> [Work instructions] Return every line in the entries below where the word "will" shows up.

> [Source information]

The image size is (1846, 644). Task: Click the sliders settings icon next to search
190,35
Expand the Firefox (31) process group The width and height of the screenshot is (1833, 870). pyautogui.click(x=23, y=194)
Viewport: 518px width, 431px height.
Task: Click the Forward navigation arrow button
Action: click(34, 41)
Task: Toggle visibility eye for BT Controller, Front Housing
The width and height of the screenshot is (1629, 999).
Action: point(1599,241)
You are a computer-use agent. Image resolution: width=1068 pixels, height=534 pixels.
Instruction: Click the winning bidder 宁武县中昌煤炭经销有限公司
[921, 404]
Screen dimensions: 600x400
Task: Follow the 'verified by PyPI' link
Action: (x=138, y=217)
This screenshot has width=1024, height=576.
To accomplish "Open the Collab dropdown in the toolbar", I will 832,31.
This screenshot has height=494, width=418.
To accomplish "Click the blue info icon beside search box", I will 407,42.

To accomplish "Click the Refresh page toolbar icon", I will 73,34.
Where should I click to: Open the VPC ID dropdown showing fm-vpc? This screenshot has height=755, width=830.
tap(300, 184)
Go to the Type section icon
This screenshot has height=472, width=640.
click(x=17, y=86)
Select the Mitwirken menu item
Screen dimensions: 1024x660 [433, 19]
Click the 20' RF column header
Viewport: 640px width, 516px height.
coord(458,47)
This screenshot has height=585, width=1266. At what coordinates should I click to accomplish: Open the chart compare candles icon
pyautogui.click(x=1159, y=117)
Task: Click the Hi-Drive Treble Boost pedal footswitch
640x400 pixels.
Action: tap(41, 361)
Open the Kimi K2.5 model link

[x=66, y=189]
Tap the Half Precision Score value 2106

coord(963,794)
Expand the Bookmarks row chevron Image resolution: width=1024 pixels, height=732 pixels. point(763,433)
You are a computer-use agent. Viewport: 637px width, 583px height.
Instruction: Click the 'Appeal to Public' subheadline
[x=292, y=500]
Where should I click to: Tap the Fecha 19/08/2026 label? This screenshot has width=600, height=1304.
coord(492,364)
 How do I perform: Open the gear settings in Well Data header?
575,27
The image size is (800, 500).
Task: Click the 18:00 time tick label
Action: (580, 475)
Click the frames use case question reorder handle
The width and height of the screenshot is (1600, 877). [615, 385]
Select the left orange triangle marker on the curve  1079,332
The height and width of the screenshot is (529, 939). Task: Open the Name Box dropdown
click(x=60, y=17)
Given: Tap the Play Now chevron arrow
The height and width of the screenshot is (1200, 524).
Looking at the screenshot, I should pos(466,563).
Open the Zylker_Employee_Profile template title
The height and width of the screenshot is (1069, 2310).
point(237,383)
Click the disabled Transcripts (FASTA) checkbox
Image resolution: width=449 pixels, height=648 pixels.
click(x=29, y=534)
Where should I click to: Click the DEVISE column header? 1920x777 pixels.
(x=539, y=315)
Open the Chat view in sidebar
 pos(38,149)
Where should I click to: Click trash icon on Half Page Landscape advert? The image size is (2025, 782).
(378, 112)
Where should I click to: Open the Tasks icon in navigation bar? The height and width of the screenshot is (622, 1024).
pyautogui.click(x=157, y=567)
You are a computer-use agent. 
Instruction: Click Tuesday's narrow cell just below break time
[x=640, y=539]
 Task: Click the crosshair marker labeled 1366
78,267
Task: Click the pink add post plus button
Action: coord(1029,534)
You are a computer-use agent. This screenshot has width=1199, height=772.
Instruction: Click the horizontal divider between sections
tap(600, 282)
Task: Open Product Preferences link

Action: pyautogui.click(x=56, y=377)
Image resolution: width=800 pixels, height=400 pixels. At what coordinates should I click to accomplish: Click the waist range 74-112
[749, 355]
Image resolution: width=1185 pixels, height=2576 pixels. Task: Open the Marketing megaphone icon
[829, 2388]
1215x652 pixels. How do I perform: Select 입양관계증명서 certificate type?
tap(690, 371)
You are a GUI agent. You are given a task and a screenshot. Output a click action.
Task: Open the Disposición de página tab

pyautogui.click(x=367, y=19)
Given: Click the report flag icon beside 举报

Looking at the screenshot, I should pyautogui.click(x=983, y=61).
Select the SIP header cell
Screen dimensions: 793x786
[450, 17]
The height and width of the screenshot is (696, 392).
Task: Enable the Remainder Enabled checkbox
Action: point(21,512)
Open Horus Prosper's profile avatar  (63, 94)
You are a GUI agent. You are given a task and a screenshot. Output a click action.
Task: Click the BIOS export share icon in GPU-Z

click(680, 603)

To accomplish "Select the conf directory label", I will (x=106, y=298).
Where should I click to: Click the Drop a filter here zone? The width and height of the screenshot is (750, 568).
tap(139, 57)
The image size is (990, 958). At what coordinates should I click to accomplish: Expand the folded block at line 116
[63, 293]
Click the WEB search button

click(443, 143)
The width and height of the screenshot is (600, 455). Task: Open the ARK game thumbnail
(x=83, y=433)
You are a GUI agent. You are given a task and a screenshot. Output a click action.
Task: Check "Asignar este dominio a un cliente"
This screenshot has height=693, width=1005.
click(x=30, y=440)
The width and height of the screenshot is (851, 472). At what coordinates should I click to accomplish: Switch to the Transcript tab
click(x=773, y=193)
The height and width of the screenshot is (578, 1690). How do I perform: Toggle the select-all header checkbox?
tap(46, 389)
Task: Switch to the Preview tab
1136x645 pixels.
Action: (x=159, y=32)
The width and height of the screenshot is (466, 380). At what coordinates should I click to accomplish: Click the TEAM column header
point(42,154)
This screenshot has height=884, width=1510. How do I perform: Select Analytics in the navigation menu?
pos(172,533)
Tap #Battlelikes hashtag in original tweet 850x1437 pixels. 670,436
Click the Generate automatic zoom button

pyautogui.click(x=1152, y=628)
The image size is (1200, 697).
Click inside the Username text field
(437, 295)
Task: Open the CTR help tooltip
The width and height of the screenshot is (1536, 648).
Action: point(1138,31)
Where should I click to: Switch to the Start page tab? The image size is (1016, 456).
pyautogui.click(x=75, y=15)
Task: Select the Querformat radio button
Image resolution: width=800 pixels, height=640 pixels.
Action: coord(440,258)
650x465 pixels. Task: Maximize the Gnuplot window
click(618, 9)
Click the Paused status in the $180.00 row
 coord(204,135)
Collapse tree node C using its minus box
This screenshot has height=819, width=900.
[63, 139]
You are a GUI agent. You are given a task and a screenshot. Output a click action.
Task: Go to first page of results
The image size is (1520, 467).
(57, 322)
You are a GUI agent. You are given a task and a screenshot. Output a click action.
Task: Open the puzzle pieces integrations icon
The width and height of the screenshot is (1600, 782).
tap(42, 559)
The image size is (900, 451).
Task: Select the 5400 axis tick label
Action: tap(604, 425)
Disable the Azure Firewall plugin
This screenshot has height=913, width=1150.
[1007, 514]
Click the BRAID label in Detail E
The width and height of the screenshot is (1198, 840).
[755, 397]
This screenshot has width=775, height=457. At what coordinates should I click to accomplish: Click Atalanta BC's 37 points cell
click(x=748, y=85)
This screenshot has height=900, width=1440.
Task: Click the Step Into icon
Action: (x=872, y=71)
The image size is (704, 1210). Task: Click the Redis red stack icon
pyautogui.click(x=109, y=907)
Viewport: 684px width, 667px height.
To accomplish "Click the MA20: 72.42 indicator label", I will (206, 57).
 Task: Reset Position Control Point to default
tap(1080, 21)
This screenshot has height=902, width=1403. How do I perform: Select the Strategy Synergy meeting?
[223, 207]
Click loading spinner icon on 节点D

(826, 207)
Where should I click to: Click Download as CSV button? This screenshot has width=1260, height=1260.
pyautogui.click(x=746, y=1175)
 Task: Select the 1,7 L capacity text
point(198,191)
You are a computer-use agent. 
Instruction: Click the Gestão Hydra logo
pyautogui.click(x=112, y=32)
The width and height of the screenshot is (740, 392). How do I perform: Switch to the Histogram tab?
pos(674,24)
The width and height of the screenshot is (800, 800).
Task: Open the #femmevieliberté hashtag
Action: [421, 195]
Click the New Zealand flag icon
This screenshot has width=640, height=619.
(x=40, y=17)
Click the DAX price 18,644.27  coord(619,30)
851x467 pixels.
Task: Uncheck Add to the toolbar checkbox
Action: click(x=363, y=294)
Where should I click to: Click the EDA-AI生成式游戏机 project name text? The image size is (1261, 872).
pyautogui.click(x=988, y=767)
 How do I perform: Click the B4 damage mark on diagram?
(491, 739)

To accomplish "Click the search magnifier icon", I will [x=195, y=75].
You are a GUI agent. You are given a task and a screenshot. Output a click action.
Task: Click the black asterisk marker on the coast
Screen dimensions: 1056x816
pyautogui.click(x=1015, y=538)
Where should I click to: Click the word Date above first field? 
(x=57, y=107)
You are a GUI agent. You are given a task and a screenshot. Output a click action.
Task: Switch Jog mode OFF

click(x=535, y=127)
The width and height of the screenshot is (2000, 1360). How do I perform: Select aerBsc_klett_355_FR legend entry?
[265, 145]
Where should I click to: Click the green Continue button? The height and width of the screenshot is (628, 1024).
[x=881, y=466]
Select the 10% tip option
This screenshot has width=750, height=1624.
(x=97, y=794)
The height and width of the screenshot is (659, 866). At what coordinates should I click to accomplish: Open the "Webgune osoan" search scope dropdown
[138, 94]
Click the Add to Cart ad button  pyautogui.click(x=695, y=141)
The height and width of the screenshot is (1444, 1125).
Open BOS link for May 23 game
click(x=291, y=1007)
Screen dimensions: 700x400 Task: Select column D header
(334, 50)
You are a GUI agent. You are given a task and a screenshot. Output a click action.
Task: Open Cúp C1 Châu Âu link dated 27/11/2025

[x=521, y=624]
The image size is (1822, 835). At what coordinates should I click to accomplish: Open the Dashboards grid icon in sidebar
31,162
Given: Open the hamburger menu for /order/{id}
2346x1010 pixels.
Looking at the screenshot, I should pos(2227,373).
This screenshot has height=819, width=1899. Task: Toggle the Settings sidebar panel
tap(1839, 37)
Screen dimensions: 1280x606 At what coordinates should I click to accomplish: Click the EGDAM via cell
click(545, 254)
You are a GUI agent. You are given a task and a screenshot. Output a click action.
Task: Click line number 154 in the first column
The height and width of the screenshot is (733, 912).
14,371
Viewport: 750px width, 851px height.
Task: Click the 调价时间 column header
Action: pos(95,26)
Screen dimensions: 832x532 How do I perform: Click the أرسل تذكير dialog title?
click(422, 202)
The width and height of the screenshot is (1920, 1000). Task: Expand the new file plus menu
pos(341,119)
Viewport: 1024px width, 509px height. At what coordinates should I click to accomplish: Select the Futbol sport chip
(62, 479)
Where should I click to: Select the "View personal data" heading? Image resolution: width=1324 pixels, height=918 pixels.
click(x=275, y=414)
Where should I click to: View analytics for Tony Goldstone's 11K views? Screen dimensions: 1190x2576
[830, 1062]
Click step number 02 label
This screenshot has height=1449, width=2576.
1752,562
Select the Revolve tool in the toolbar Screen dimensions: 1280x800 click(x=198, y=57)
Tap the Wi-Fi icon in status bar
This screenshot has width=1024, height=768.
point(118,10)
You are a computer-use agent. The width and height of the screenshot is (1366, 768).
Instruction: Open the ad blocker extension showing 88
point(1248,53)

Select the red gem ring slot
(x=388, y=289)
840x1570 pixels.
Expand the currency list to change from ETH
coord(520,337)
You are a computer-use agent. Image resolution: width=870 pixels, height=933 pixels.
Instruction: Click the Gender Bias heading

> [Answer section]
To accomplish "Open the Collab dropdown in the toolbar", I will 832,31.
To accomplish "Click the blue info icon beside search box", I will 407,42.
To accomplish "Click the Refresh page toolbar icon", I will 73,34.
To accomplish "Select the conf directory label", I will (x=106, y=298).
To accomplish "Click the MA20: 72.42 indicator label", I will (206, 57).
To accomplish "Click the search magnifier icon", I will [x=195, y=75].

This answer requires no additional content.